◆ Passage provided:
====
So that only left two things to do, to make him an official part of the DreamPower herd. First, he needed a name.  His given name is "Iwishewasagypsyvanner." (He is a 9-year-old paint/cob/Percheron cross but looks very much like a Gypsy vanner.)  But at DreamPower, we don't "wish" he is anything other than the wonderful horse that he is - we are thrilled with him, just the way he is! Literally hundreds of new names were suggested, but the name that stuck is "Captain Bingo."  "Captain" is in honor of the veterans he will serve in our Horses for Heroes program and "Bingo" is in honor of the San Martin Lions Club, who have been such generous financial supporters of DreamPower, through the proceeds of their Wednesday night bingo games!

Lastly, I have been ordering new tack that will fit our new large-size horse. The new saddle donated by the Rotary Club of Gilroy and Janice Clare-Johnson has arrived.  I have ordered a draft-size bridle and sidepull for his draft-size head and we are awaiting their delivery.

Woo-hoo!!  Thank you to everyone who made this possible.  And special thanks to Kim Johnson, who raised and trained a truly wonderful horse, who is now able to step into his new job at DreamPower with such ease and comfort.  Please join me in welcoming Captain Bingo to DreamPower!

Tuesday, February 8, 2011

National Treasure

DreamPower Horses for Heroes
GWOT Day at the Ranch
January 29, 2011

The Veterans

"I feel as though each one of these vets is a national treasure.  I really do feel that way." 
 --David Haley, Licensed Marriage and Family Therapist

"I can say what I really feel and not worry about your reactions. I can't do that anywhere else."
  --An OEF/OIF veteran

"I had forgotten how safe it feels to be here at this ranch with you guys."
--An OEF/OIF veteran

"I just feel so at home here. It is a safe place for me."
--An OEF/OIF veteran 

"I don't know what you guys do here but I can't shut him up for a day and a half after he's been here. He used to isolate a lot. I now have hope that I will someday get my husband back."
====
◆ Task objective: Decide whether each statement agrees with the DreamPower passage. Answer yes or no, and quote the deciding words: (a) The horse is a 9-year-old Gypsy vanner; (b) the new saddle was donated by the Rotary Club of Gilroy and Janice Clare-Johnson; (c) the draft-size bridle and sidepull have already been delivered.

Source records
====
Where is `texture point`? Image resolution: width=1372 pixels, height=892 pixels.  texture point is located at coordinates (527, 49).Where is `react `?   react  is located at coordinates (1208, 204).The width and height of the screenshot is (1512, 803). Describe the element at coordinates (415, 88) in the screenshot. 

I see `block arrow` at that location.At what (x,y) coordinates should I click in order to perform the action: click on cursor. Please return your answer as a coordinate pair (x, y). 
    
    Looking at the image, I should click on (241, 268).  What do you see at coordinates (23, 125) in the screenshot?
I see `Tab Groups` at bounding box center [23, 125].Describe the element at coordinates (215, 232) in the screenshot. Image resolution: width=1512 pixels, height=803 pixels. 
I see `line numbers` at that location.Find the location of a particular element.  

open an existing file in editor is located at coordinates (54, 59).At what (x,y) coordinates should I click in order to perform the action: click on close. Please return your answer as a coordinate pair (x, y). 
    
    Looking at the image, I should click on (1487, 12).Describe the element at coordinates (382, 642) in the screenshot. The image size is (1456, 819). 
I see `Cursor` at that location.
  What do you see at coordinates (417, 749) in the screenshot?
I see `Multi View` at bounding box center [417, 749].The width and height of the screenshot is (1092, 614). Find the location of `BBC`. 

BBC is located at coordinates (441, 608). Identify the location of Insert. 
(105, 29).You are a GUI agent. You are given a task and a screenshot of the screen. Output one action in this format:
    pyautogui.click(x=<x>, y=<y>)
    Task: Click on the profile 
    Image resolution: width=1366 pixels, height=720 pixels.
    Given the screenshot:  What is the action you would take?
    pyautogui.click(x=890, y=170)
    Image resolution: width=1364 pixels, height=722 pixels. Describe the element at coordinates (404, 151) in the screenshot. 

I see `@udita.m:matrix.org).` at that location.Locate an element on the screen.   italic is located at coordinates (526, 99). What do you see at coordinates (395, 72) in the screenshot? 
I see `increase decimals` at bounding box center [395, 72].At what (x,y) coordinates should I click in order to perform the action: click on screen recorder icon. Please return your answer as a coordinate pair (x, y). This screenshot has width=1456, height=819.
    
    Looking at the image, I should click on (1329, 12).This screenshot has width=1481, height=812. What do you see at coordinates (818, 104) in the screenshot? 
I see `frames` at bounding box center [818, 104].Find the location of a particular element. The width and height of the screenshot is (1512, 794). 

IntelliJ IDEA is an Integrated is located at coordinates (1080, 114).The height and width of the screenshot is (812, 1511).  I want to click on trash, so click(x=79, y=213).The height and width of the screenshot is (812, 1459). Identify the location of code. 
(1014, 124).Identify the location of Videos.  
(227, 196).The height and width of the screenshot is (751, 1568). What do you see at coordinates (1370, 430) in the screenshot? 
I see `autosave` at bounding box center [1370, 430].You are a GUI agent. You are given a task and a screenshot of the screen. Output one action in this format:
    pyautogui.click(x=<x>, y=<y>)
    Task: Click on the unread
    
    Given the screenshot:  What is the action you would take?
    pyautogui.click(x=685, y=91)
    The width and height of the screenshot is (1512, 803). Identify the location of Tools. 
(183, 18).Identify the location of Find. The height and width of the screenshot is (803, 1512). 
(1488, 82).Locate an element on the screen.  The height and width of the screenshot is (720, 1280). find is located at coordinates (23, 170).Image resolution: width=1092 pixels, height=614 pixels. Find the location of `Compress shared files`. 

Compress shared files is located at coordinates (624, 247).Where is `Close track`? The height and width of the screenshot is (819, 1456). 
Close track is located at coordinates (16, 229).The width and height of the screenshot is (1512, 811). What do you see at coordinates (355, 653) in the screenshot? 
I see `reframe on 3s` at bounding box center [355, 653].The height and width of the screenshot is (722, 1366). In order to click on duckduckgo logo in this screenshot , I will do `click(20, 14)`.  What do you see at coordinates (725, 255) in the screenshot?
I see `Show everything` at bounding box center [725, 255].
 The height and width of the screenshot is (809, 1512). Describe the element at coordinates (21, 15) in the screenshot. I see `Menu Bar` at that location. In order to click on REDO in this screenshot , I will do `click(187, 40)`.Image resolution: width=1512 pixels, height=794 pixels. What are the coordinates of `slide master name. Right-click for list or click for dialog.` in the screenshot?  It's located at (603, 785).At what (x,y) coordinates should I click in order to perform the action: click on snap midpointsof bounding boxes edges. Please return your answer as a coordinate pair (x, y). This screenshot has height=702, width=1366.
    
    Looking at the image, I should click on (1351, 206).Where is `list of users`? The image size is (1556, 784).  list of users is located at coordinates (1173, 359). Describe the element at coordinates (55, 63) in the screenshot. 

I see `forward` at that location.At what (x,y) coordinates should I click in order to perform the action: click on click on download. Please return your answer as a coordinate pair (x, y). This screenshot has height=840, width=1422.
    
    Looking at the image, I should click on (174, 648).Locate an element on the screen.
====
◆ Answer to the exercise:
(a) No: "He is a 9-year-old paint/cob/Percheron cross but looks very much like a Gypsy vanner."
(b) Yes: "The new saddle donated by the Rotary Club of Gilroy and Janice Clare-Johnson has arrived."
(c) No: "I have ordered a draft-size bridle and sidepull for his draft-size head and we are awaiting their delivery."